The military later shared a photograph of soldiers posing with Jevilyn’s body alongside firearms and communist flags found after the clash. The photo was taken down later.
“What the military was doing was normal,” Lorenzana told reporters, speaking in Filipino.
He said it’s been a practice to show bodies of Abu Sayyaf, MNLF and MILF members slain in clashes in the past.
“Maybe we should study how to protect the dignity and privacy of families,” Lorenzana said. “These people did not just pop up, but they have families,” he added.
“I have directed the AFP to look into how we can treat this, those who are killed in encounters, better,” Lorenzana said.
But the AFP denied it used the remains of Jevilyn as a war trophy.

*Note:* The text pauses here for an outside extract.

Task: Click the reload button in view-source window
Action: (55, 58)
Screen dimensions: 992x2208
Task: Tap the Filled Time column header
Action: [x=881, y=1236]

“We vehemently deny that,” said Maj. Gen. Edgard Arevalo, AFP spokesperson, in a statement. He said soldiers posing for a photo beside Jevilyn’s body was “not meant to scoff at the dead or demean the remains whose identity is not known to the soldiers.”
Arevalo said it was “not an AFP policy to pass a photo like that.” “A similar act constitutes a violation of our stringent policy,” he said.
The controversy, he added, is already being investigated. The military personnel who shared the controversial picture with the public would face sanctions.
Soldiers had to carry Jevilyn’s body for “half a day of hike” from the site of the clash, where she was left behind by rebels, to be able to ascertain her identity, according to Arevalo.